2. Buliga: Hansapacktpauli!
Mit einem furiosen 3:0-Heimsieg deklassierte der FC Hansa Rostock den extrem wackeligen FC St. Pauli: Der Pokalschwung sorgte offenbar dafür, dass Pagels chronische Pechvögel fröhlich die volle Punktzahl kassieren durften. Rostocks Dorn eröffnete das Schützenfest und Cetkovic traf auch gleich zweimal. Vor und nach dem Spiel rauchte es übrigens heftig auf Rostocks Straßen und so kam Hansa mal wieder in die Tagesschau – allerdings erneut nur durch die dritte Halbzeit.
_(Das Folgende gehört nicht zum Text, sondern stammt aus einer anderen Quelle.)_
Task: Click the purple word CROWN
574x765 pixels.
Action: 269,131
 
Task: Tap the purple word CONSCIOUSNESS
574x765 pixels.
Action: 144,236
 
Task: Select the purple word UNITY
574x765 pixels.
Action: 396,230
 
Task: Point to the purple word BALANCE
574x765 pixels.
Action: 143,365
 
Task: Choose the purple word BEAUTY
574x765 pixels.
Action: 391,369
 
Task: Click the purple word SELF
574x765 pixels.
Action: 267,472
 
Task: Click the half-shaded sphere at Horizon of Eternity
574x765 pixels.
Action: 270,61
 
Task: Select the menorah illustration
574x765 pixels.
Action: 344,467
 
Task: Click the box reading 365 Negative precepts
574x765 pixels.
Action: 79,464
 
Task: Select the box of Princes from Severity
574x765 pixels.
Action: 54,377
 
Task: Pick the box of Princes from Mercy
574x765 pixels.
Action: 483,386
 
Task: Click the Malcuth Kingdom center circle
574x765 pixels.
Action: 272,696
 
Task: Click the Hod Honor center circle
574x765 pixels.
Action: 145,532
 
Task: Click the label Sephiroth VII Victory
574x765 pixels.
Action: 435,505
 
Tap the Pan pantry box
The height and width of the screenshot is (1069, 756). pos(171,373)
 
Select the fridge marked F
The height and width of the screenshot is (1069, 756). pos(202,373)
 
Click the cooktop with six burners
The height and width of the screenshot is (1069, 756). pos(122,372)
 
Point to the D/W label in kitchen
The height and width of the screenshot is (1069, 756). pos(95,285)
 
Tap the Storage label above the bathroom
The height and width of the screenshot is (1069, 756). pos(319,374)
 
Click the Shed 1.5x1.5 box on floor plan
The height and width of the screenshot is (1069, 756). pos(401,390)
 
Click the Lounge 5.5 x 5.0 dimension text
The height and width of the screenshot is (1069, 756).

28. September 2008 um 15:10
Da brennt in Rostock endlich mal wieder die Luft und ich krieg hier in meinem Potte nichts mit vom heimatlichen Stress. Ich höre die Aachener schon: »Ach du kommst aus Rostock? Ihr habt ganz schön heftige Fans!« – »Jo, wenn Du, bzw. die Welt da draußen das sagt, wird es wohl stimmen.« Fußball olé.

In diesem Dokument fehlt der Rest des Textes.